#### Provided text ####

To recover natural gas and associated hydrocarbon condensates (sometimes hereinafter referred to as "natural gas hydrocarbons") from a subterranean formation, a wellbore is drilled into the formation. A communication channel, which extends from the wellbore into the formation, is typically used to improve the recovery of natural gas hydrocarbons from the formation. The communication channel typically is created by hydraulically fracturing the region of the formation surrounding the wellbore. Proppant particles are often introduced into the communication channel to help keep it open. The proppant particles at least partially fill the communication channel and form a tightly packed matrix (hereinafter sometimes referred to as a "proppant pack"). The proppant pack contains an interstitial volume between the proppant particles which provides a fluid flow path from the formation into the wellbore.

The subterranean formation typically contains a hydrocarbon region, where the natural gas hydrocarbons are located, and a water region, which generally underlies the hydrocarbon region. The communication channel formed during the hydraulic fracturing procedure often extends vertically into both the hydrocarbon region and the water region. This results in water being simultaneously recovered with the natural gas hydrocarbons. Also, the upper extent of the water region can rise over time as natural gas hydrocarbons are recovered from the formation. This may result in a greater influx of water into the wellbore over time. The disposal of the recovered water can be expensive. Additionally, the water tends to collect in the bottom of the wellbore, and if not removed can cause a significant reduction in the natural gas hydrocarbon recovery rate from the effected wellbore.

####

◆ **The tasks**:
• A. In the passage on natural gas recovery, how is the communication channel typically created?
• B. Reproduce the passage on natural gas recovery word for word, starting at "The subterranean formation" and stopping after "the effected wellbore.".
The data has no role in anything asked about the passage on natural gas recovery.

#### Dataset excerpt ####

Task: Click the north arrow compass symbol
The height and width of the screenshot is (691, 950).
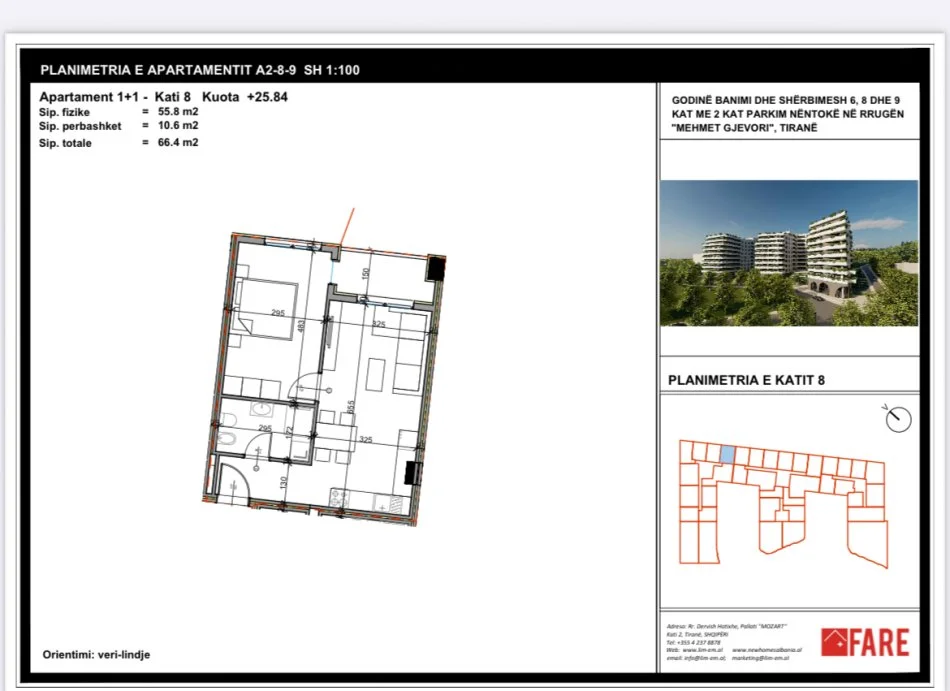Action: [x=899, y=418]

####

◆ **Task-by-task solutions**:
• A. By hydraulically fracturing the region of the formation surrounding the wellbore.

• B.
The subterranean formation typically contains a hydrocarbon region, where the natural gas hydrocarbons are located, and a water region, which generally underlies the hydrocarbon region. The communication channel formed during the hydraulic fracturing procedure often extends vertically into both the hydrocarbon region and the water region. This results in water being simultaneously recovered with the natural gas hydrocarbons. Also, the upper extent of the water region can rise over time as natural gas hydrocarbons are recovered from the formation. This may result in a greater influx of water into the wellbore over time. The disposal of the recovered water can be expensive. Additionally, the water tends to collect in the bottom of the wellbore, and if not removed can cause a significant reduction in the natural gas hydrocarbon recovery rate from the effected wellbore.